"ABC" stands for All Barack’s Children. On Sept. 8, young students across the country will be watching television. Yes, they’ll be parked in front of boob tubes and computer screens watching President Obama’s address on education.
Instead of practicing cursive, reviewing multiplication tables, diagramming sentences or learning something concrete, America’s kids will be lectured about the importance of learning. And then the schoolchildren, from pre-kindergarten through 12th grade, will be exhorted to Do Something — other than sit in their seats and receive academic instruction, that is.
Education Secretary Arne Duncan dispatched letters to principals nationwide, boasting, "This is the first time an American president has spoken directly to the nation’s schoolchildren about persisting and succeeding in school." But the goal is not merely morale boosting. According to White House event-related guides developed by the U.S. Department of Education’s Teaching Fellows, grade-school students will be told to "listen to the speech" and "think about the following":
— What is the president trying to tell me?
— What is the president asking me to do?
— What new ideas and actions is the president challenging me to think about?
Students can record important parts of the speech where the president is asking them to do something. Students might think about: What specific job is he asking me to do? Is he asking anything of anyone else? Teachers? Principals? Parents? The American people?
After the speech, teachers will ask students:
— What do you think the president wants us to do?
— Does the speech make you want to do anything?
— Are we able to do what President Obama is asking of us?
Obama’s White House Teaching Fellows include Chicago high-school educator Xian Barrett, a fierce opponent of charter schools who founded a "Social Justice Club" and bussed students to protests, and Michelle Bissonette, a Los Altos, Calif., teacher who is "focused on developing my leadership as a more culturally and racially conscious educator."

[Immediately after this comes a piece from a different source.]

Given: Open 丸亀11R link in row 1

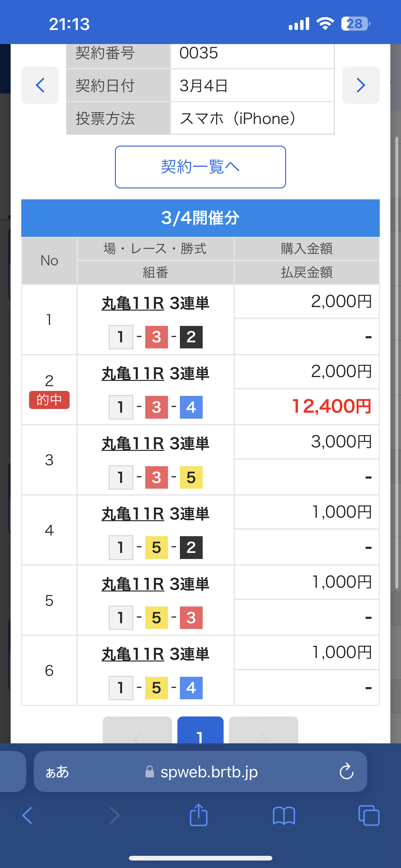Looking at the screenshot, I should click(x=133, y=303).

The activist tradition of government schools using students as junior lobbyists cannot be ignored. Zealous teachers unions have enlisted captive schoolchildren as letter-writers in their campaigns for higher education spending. Out-of-control activists have enlisted their secondary-school charges in pro-illegal immigration protests, gay marriage ceremonies, environmental propaganda stunts and anti-war events.
And last year’s presidential campaign saw disgraceful abuses of power by pro-Obama instructors. In New Rochelle, N.Y., elementary students were given an in-class assignment to color in drawings of Obama — including a picture of a campaign button featuring his face and the slogan "Students for Obama 2008." In Cumberland County, N.C., a fifth-grade teacher turned a "civics" discussion into an unhinged harangue against a girl who said her family supported John McCain.
Nor can the Democrats’ strategy of using kiddie human shields to advance their legislative agenda be overlooked in the context and timing of Obama’s speech. Children have been front and center of the left’s push for an ever-increasing government role in health care — from Senate Majority Leader Harry Reid’s use of Baltimore seventh-grader Graeme Frost to push for the massive S-CHIP entitlement expansion to Obama’s none-too-coincidental choice of Massachusetts 11-year-old town hall questioner Julia Hall (the daughter of a prominent Obama activist and organizer who assailed Obamacare critics’ "mean" signs) to the Kennedy family’s decision to put grandson Max Allen on center stage to pray for health care reform at his uncle’s funeral last week.
So when the Department of Education directs schools to gather children ’round the TV monitors for Obama’s pep talk and then have them do this…
— Create posters of their goals. Posters could be formatted in quadrants or puzzle pieces or trails marked with the labels: personal, academic, community, country. Each area could be labeled with three steps for achieving goals in those areas. It might make sense to focus on personal and academic so community and country goals come more readily.
— Write letters to themselves about what they can do to help the president. These would be collected and redistributed at an appropriate later date by the teacher to make students accountable to their goals.
…parents have every right to worry about their children being used as Political Guinea Pigs for Change.